--- START ---
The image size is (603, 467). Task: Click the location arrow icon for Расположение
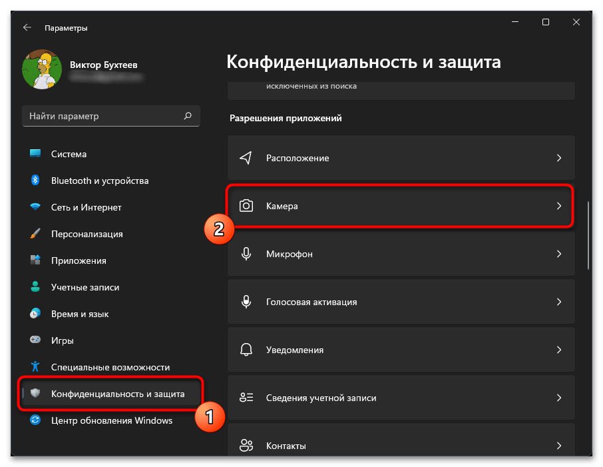click(x=246, y=159)
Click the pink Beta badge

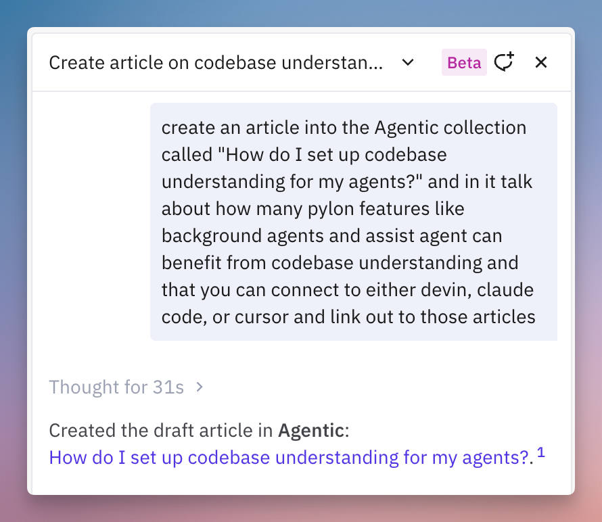tap(464, 62)
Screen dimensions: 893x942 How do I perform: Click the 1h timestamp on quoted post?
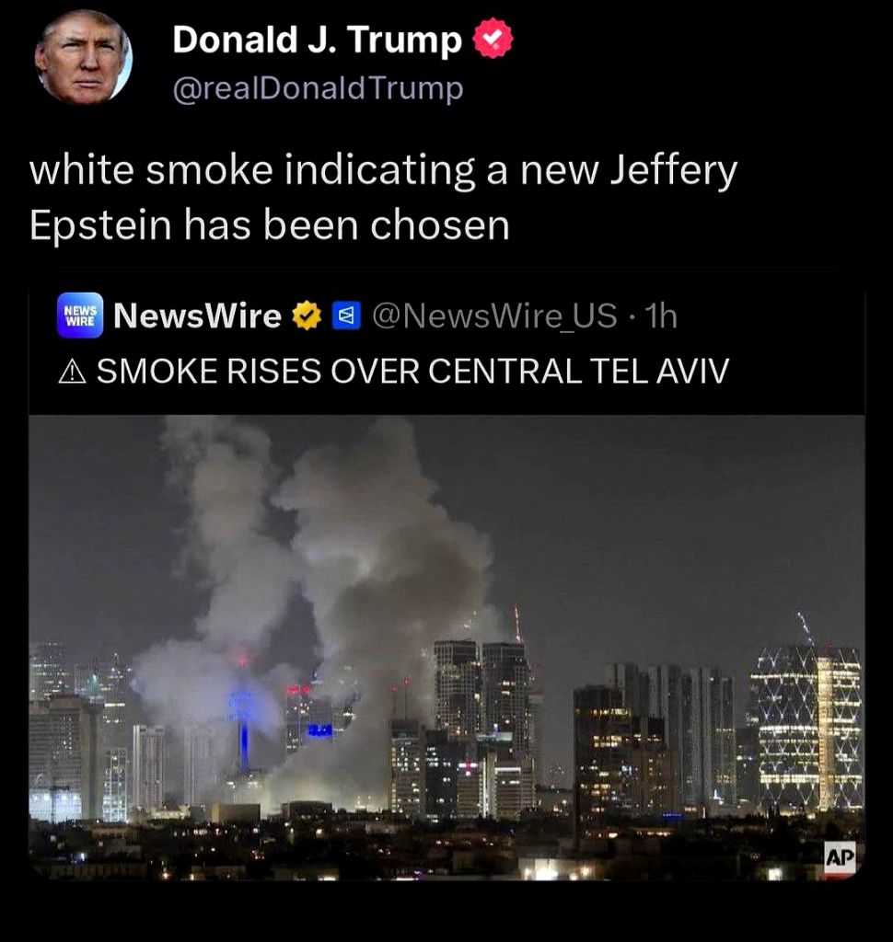(x=661, y=316)
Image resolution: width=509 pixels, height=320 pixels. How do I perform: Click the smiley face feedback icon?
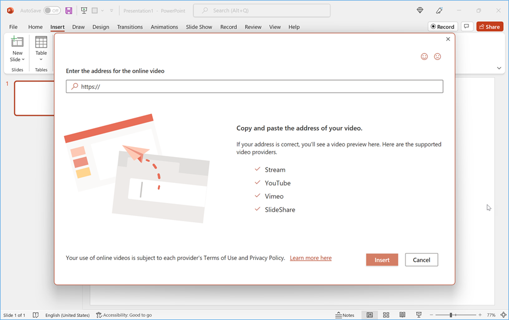tap(424, 56)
--- END ---
Reproduce exactly, without any picture, the lines from the one bearing "Click the pink Beta badge" to the last line of the records above.

Click the pink Beta badge

tap(464, 62)
Screen dimensions: 893x942 How do I perform: Click the 1h timestamp on quoted post?
(x=661, y=316)
Image resolution: width=509 pixels, height=320 pixels. How do I perform: Click the smiley face feedback icon?
tap(424, 56)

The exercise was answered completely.